BEGIN AVAILABLE DATA

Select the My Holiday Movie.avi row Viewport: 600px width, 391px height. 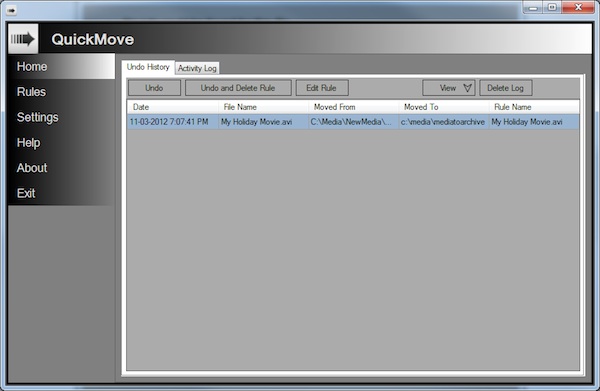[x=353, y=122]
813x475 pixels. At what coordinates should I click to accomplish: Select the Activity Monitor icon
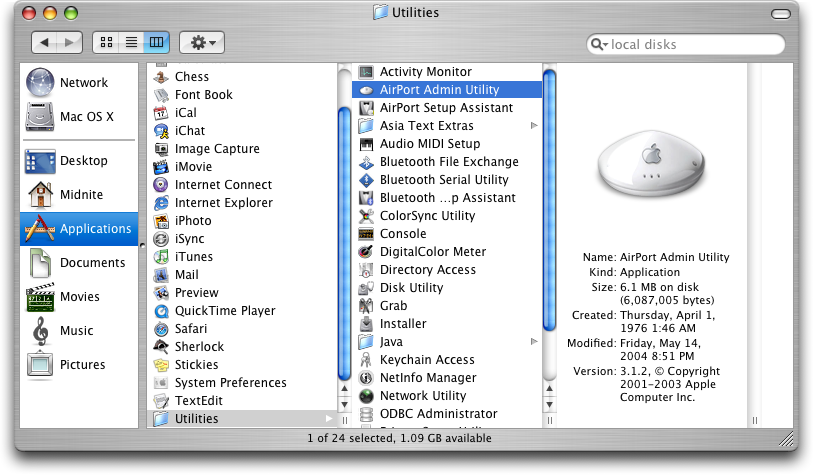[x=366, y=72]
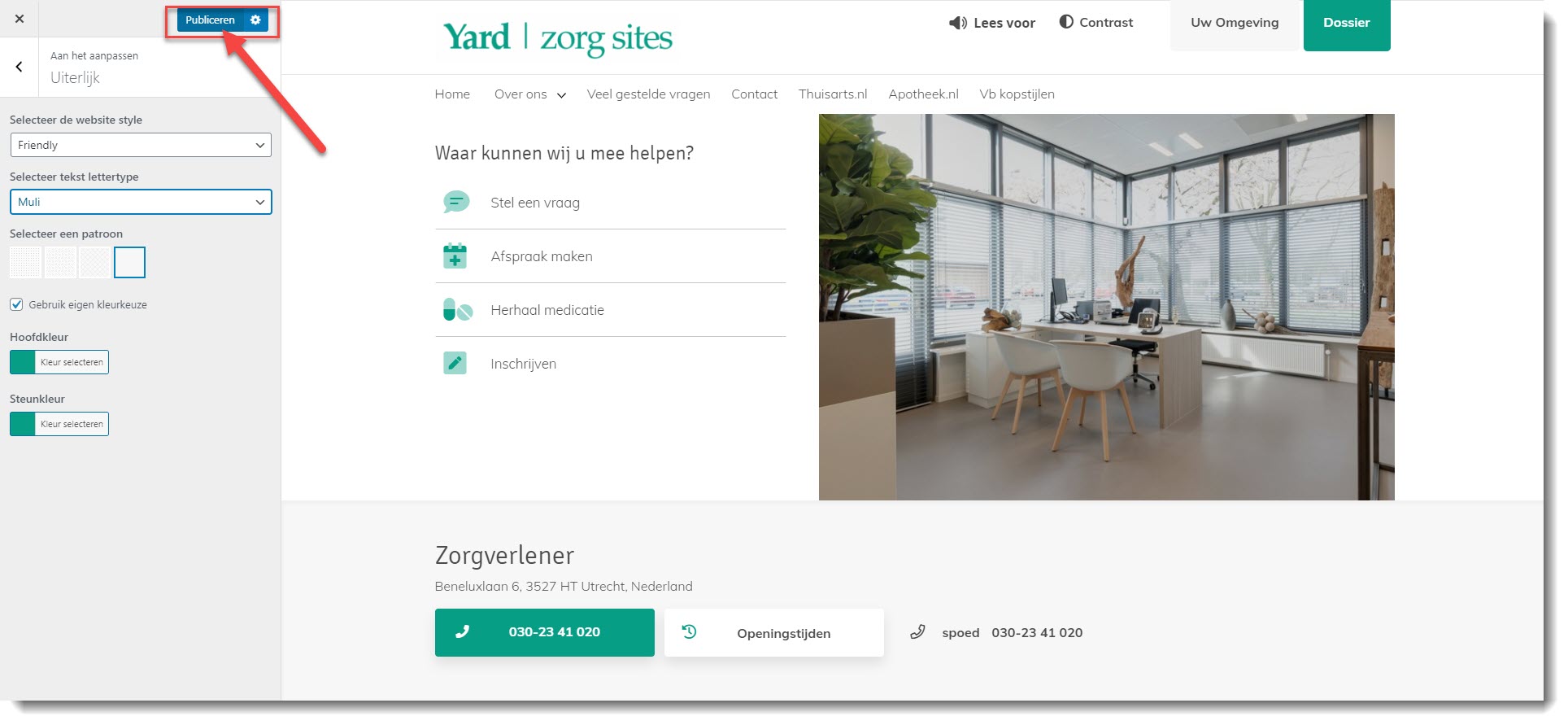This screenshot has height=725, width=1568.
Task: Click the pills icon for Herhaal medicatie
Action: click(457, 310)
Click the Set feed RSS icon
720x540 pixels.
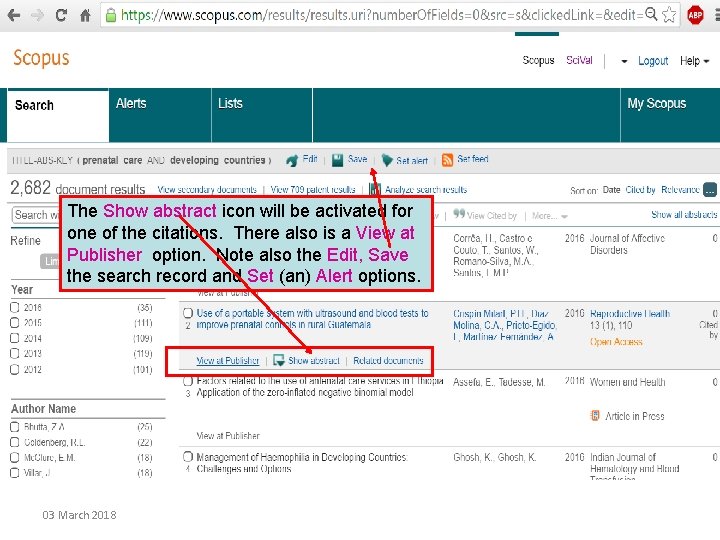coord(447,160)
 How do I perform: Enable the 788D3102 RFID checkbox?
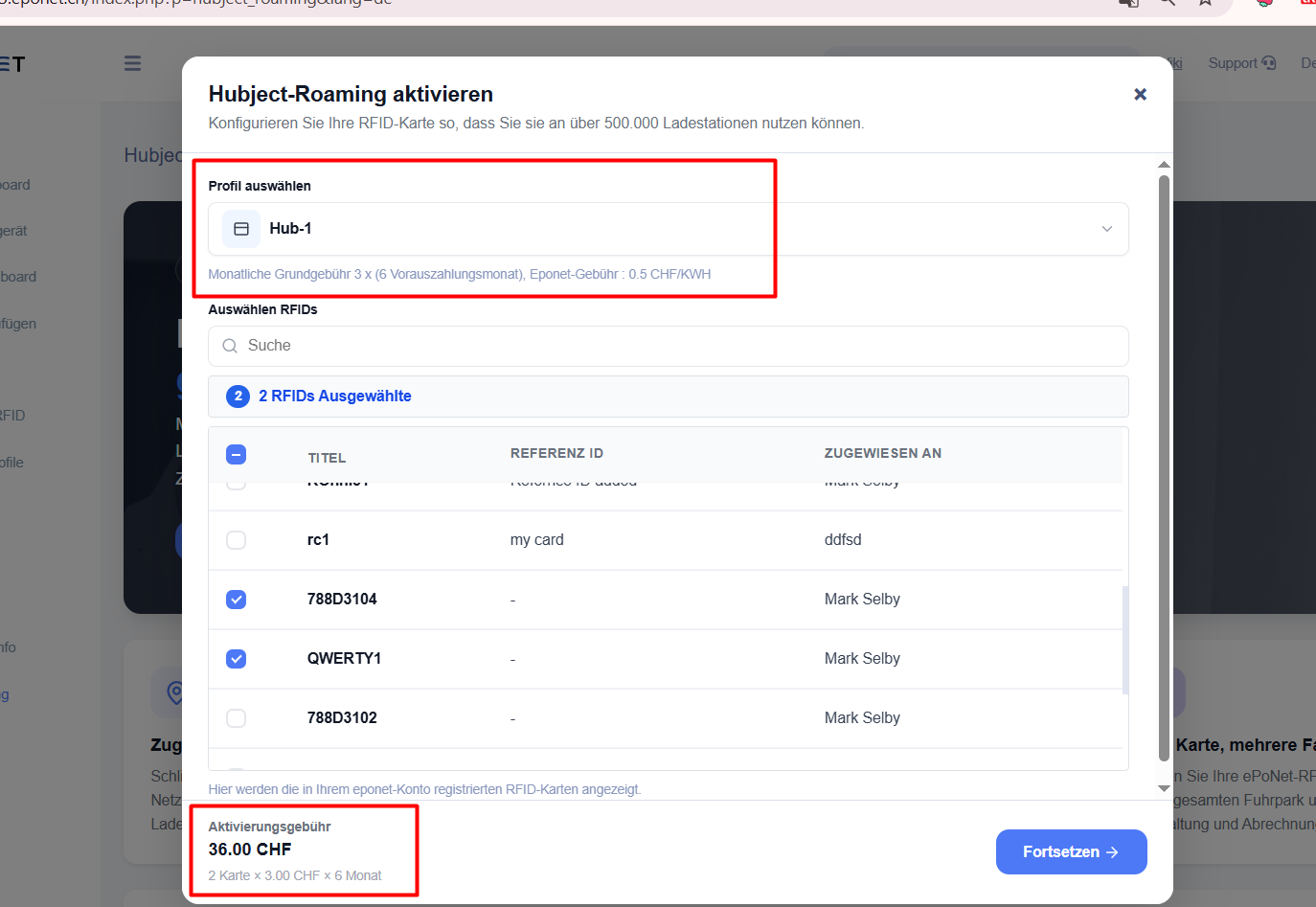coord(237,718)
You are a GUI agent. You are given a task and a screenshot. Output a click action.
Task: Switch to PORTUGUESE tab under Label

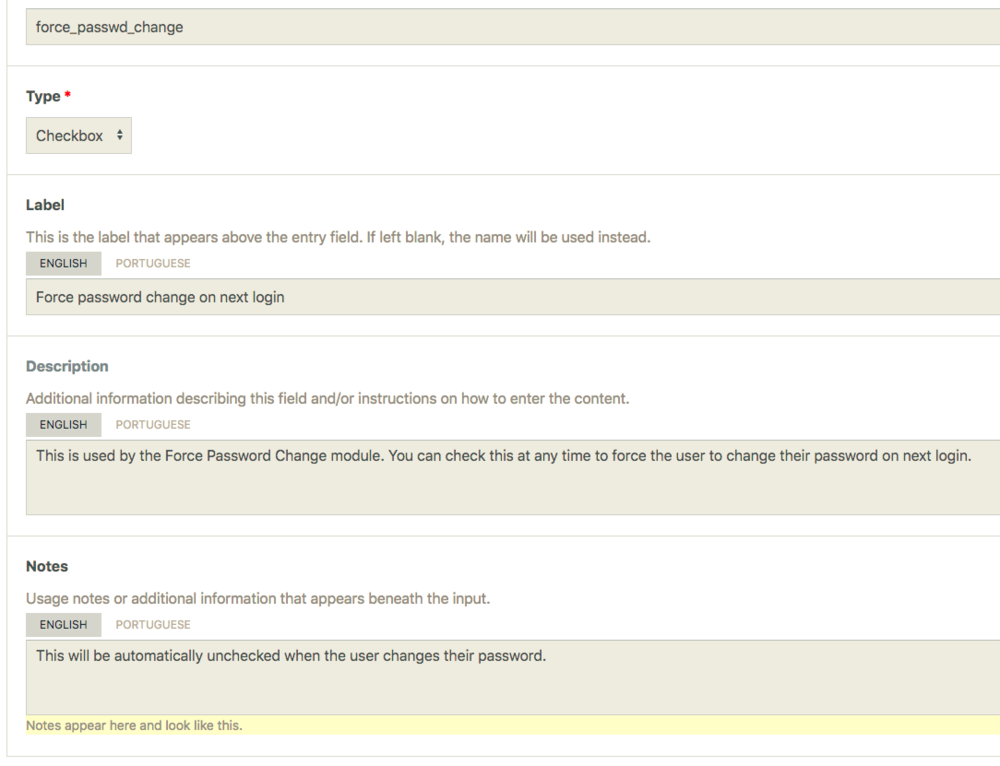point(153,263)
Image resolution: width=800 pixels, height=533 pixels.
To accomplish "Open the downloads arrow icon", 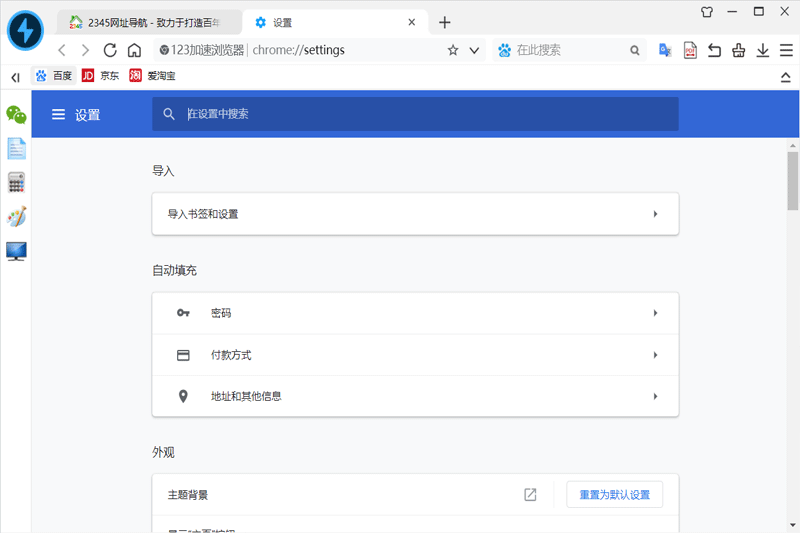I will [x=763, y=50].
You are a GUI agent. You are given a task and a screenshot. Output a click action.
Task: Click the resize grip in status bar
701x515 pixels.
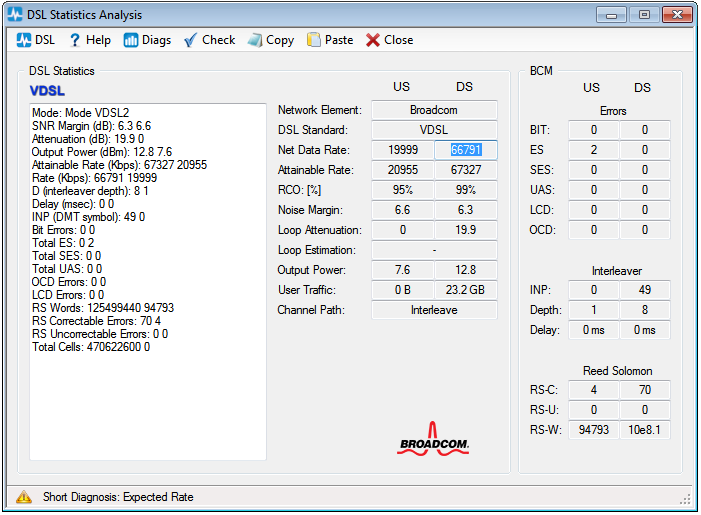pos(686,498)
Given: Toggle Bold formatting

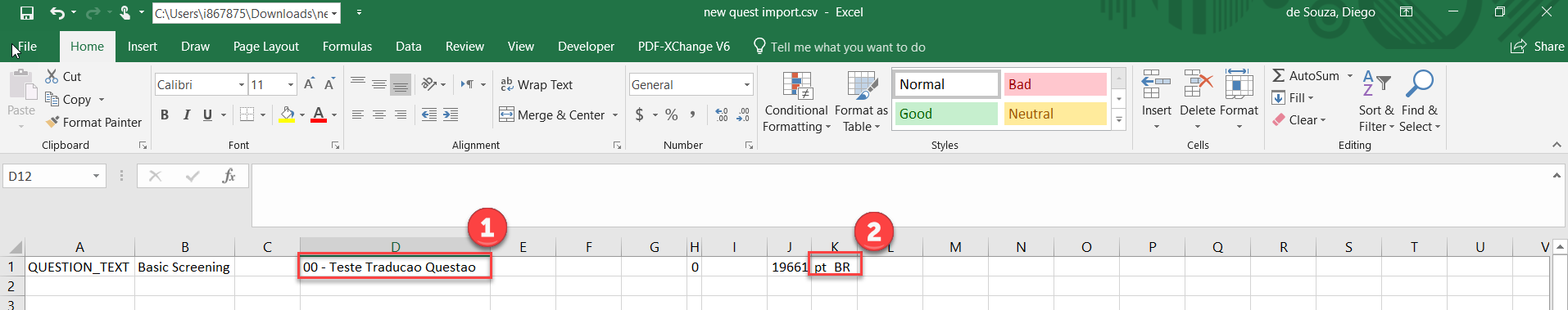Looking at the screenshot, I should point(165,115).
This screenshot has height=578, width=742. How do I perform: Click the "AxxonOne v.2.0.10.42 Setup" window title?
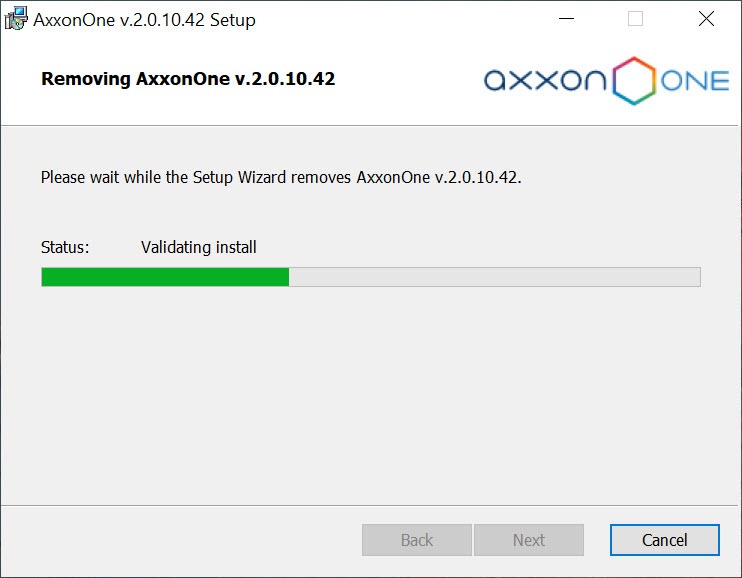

END AVAILABLE DATA

▸ HOW TO COMPLETE THIS TASK: In the entries above, find the line containing "Given: Toggle Bold formatting". Transcribe it and every later line to the end, exactly, and leave out the pictures.

▸ ANSWER FOR THE TASK:
Given: Toggle Bold formatting

Looking at the screenshot, I should point(165,115).
This screenshot has height=578, width=742. How do I perform: Click the "AxxonOne v.2.0.10.42 Setup" window title?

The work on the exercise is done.